INSTRUCTIONS FOR THE TASK ->
Copy out every line of text from the rows below word for word, and leave the pictures out.

[Some rows]
- - - - - - -

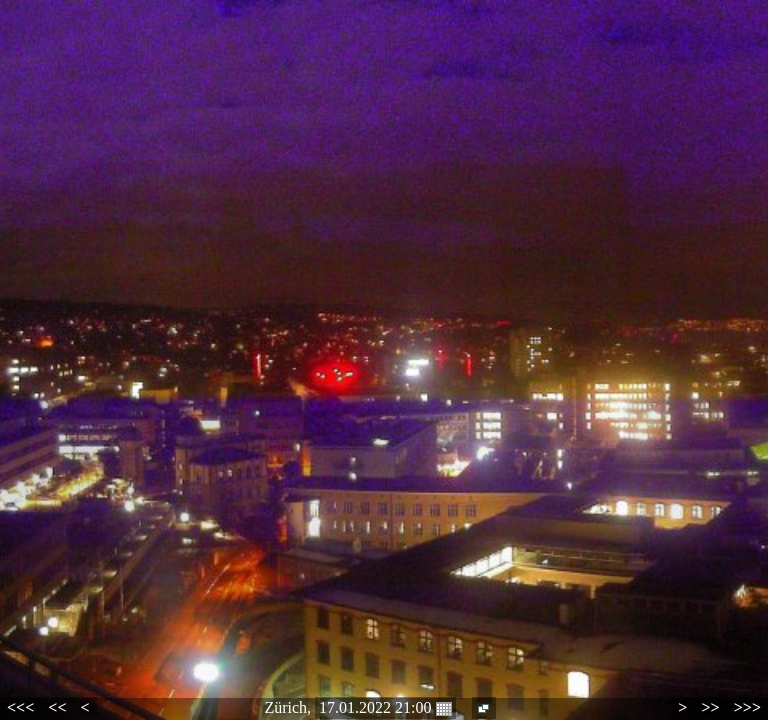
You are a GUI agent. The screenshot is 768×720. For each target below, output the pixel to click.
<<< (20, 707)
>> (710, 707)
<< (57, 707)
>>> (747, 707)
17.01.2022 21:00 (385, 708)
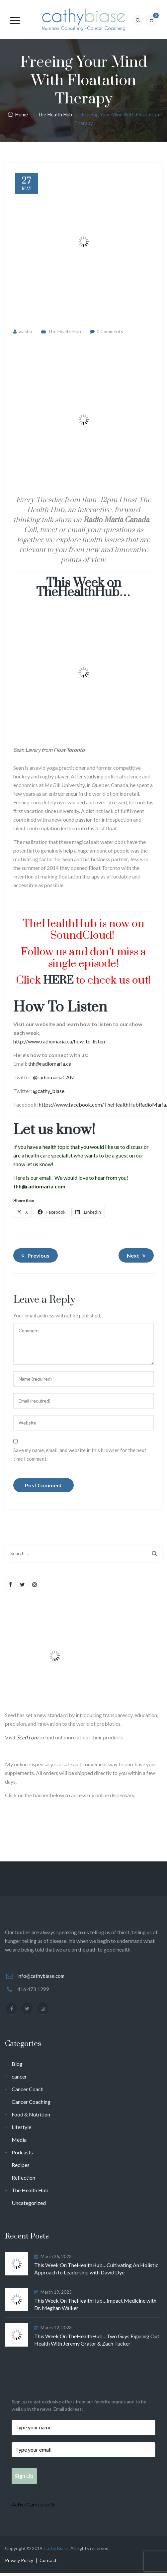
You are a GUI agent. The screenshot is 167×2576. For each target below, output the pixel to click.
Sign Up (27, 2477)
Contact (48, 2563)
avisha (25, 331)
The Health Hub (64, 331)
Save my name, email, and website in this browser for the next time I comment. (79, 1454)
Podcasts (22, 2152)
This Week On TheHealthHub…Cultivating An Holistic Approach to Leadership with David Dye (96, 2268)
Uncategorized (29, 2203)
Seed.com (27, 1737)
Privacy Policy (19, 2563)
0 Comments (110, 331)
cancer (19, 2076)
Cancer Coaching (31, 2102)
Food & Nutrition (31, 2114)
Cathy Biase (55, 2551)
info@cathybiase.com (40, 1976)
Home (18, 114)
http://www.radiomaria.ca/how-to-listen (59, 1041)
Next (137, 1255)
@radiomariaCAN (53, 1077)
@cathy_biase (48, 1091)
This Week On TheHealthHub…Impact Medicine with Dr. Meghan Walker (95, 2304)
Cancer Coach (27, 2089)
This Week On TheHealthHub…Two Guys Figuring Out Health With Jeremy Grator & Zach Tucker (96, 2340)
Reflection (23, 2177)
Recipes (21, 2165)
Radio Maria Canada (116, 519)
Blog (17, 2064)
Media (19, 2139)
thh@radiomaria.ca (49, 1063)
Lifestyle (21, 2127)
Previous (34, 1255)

- - - - - - -

RESULT OF THIS EXERCISE ->
You are a GUI agent. The screenshot is 768×720. For each target below, output the pixel to click.
<<< (20, 707)
>> (710, 707)
<< (57, 707)
>>> (747, 707)
17.01.2022 21:00 (385, 708)
You are a GUI agent. The screenshot is 167×2576. For each target below, output the pixel to click.
Sign Up (27, 2477)
Contact (48, 2563)
avisha (25, 331)
The Health Hub (64, 331)
Save my name, email, and website in this browser for the next time I comment. (79, 1454)
Podcasts (22, 2152)
This Week On TheHealthHub…Cultivating An Holistic Approach to Leadership with David Dye (96, 2268)
Uncategorized (29, 2203)
Seed.com (27, 1737)
Privacy Policy (19, 2563)
0 Comments (110, 331)
cancer (19, 2076)
Cancer Coaching (31, 2102)
Food & Nutrition (31, 2114)
Cathy Biase (55, 2551)
info@cathybiase.com (40, 1976)
Home (18, 114)
http://www.radiomaria.ca/how-to-listen (59, 1041)
Next (137, 1255)
@radiomariaCAN (53, 1077)
@cathy_biase (48, 1091)
This Week On TheHealthHub…Impact Medicine with Dr. Meghan Walker (95, 2304)
Cancer Coach (27, 2089)
This Week On TheHealthHub…Two Guys Figuring Out Health With Jeremy Grator & Zach Tucker (96, 2340)
Reflection (23, 2177)
Recipes (21, 2165)
Radio Maria Canada (116, 519)
Blog (17, 2064)
Media (19, 2139)
thh@radiomaria.ca (49, 1063)
Lifestyle (21, 2127)
Previous (34, 1255)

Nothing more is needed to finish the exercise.